Beginning with the 2017 model year, we've adopted a new ratings scale that begins at a score of 5, and allows us to award or deduct points based on how well a car meets specific criteria. Our ratings will be spread over a wider range, and as a result, you'll get a better idea of how vehicles rank and rate against each other. Here's some of the method behind our madness:

• It’s not like grade school. Our ratings go from 1-10 with 5 being an average score. In the past, most of our ratings have fallen between 6 and 8, and while our new scores may be lower, it doesn’t mean we like the car any less. An overall score of 5 is average—anything above is better than average.

• Our new rating system better reflects how people look at their cars. We start in the middle, and add or take away points based on features, usability and drivability. It’s pretty simple!

• We give each car a clearer path to 10—and to 0. Our system is designed to better identify what’s exceptional in new cars.

• Our ratings are reviewed by experts, every week. Editors constantly evaluate every new car rating to make sure we’re giving readers the best information.

• We’ve factored “Green” into the overall average. We know many readers and shoppers prioritize fuel economy and we’re rewarding efficient cars.

• When data isn't yet available to make a solid ranking, we'll tell you and keep it from the affecting the overall score until we know for sure.

For a full discussion of the ratings system, find out more about how we rate cars.


Just the FAQs

How does this affect old ratings?

The new rating system won’t change the old scores. Vehicles from the 2016 model year and before will operate under our former ratings system.

For most cars, our overall rating this year from last year may drop by 1-2 points even though our opinion hasn’t changed. We’re using the whole range of ratings available to us to give you a more accurate measure for how we feel about a car.


How often are ratings changed?

We re-evaluate our ratings for new cars at least once a month—if not more.

We're also adding and adjusting scores we've already set for the 2017 model year to bring them better in line with our new system. Pardon our dust while we're under construction, we'll be done in a couple of weeks!


How does this affect “Best Car to Buy” awards and nominees?

It doesn’t affect it much! We’re still looking for the best new cars to buy based on value, comfort, quality, and style. We’ll explain those awards and our selection criteria when voting season begins.


How can I tell if you recommend a car?

We’ll tell you!
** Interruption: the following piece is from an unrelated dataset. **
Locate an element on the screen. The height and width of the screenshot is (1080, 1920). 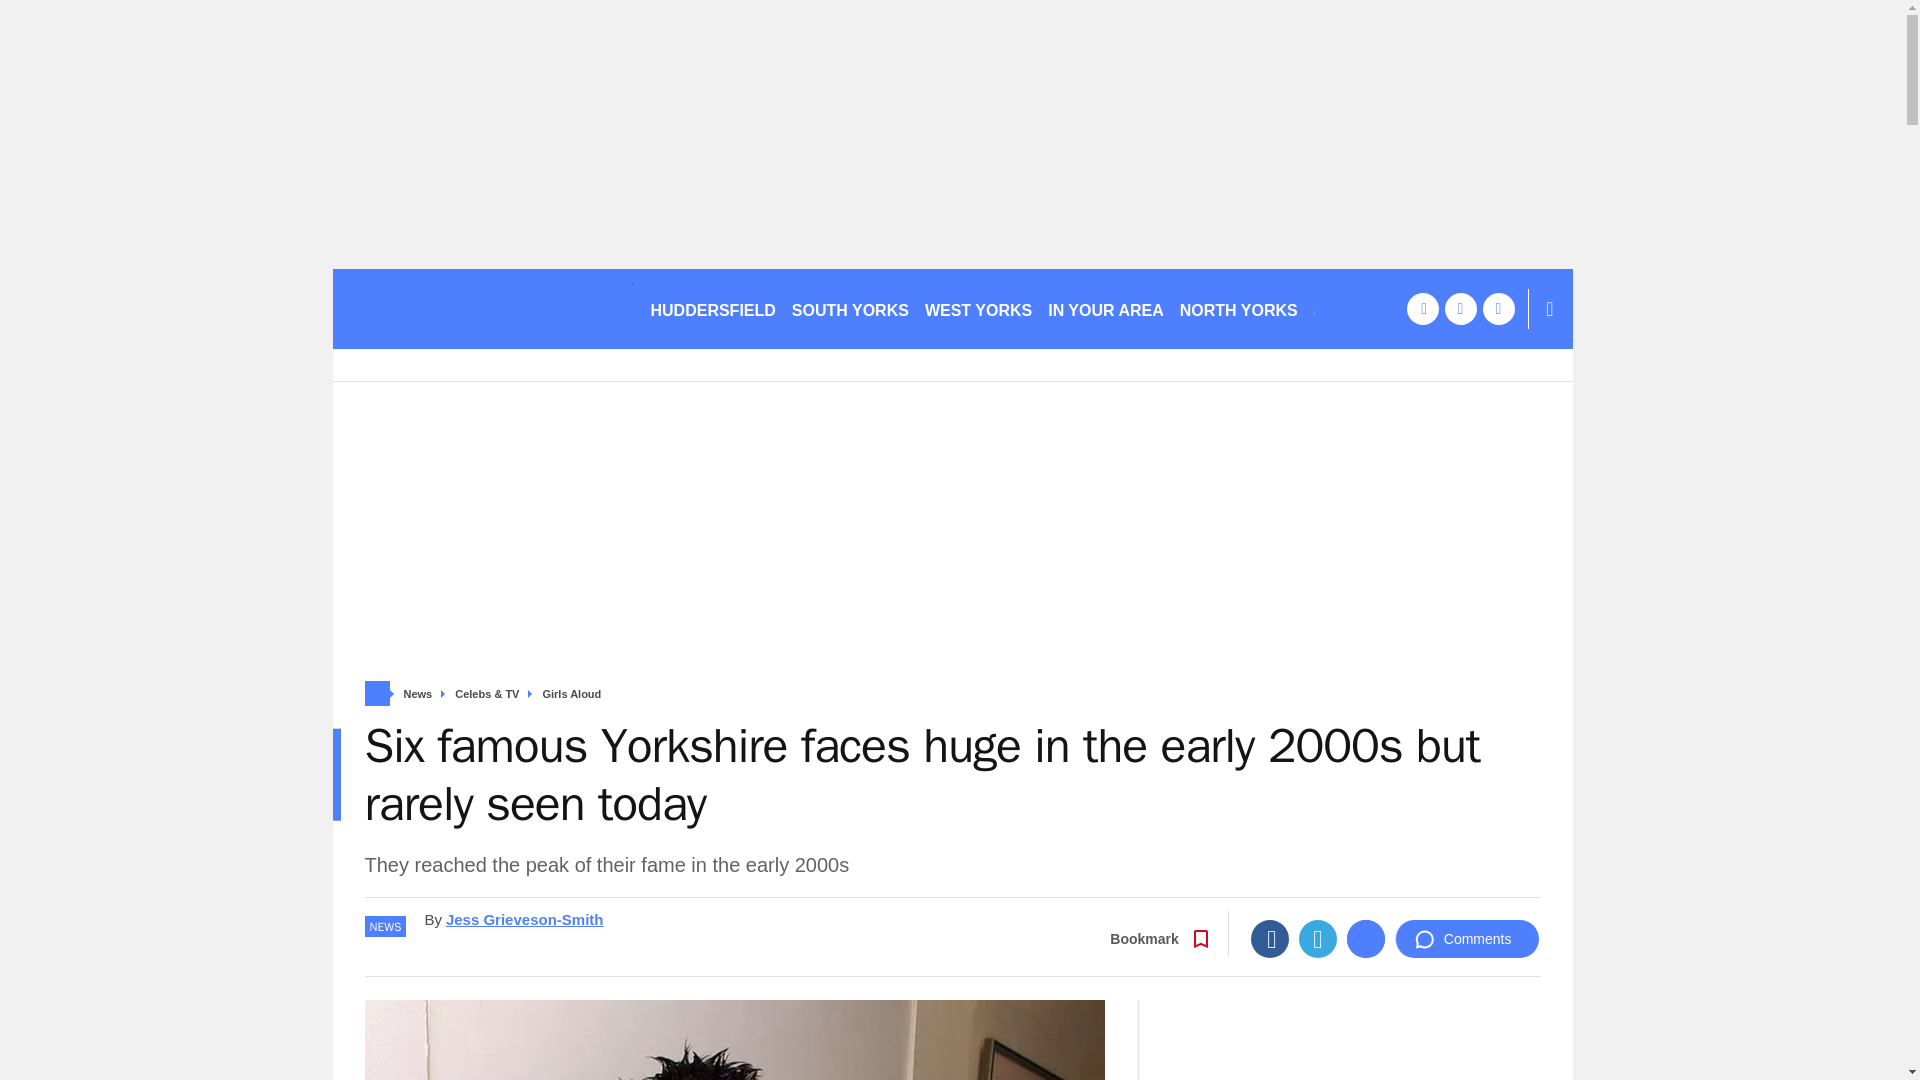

For most models, we’ll identify our picks for powertrain and popular combinations we think are important to buy. We'll also strive to explain clearly how we reached each vehicle rating.


Odds and ends

We’re rating cars based on the whole automotive spectrum—from Acura to Volvo, and every automaker in between. Predictably, a more expensive car may have a higher rating compared to a less-expensive car, but our compare tool easily lets readers know what’s a better value in each segment.

We’re also constantly updating our comparisons to keep readers informed.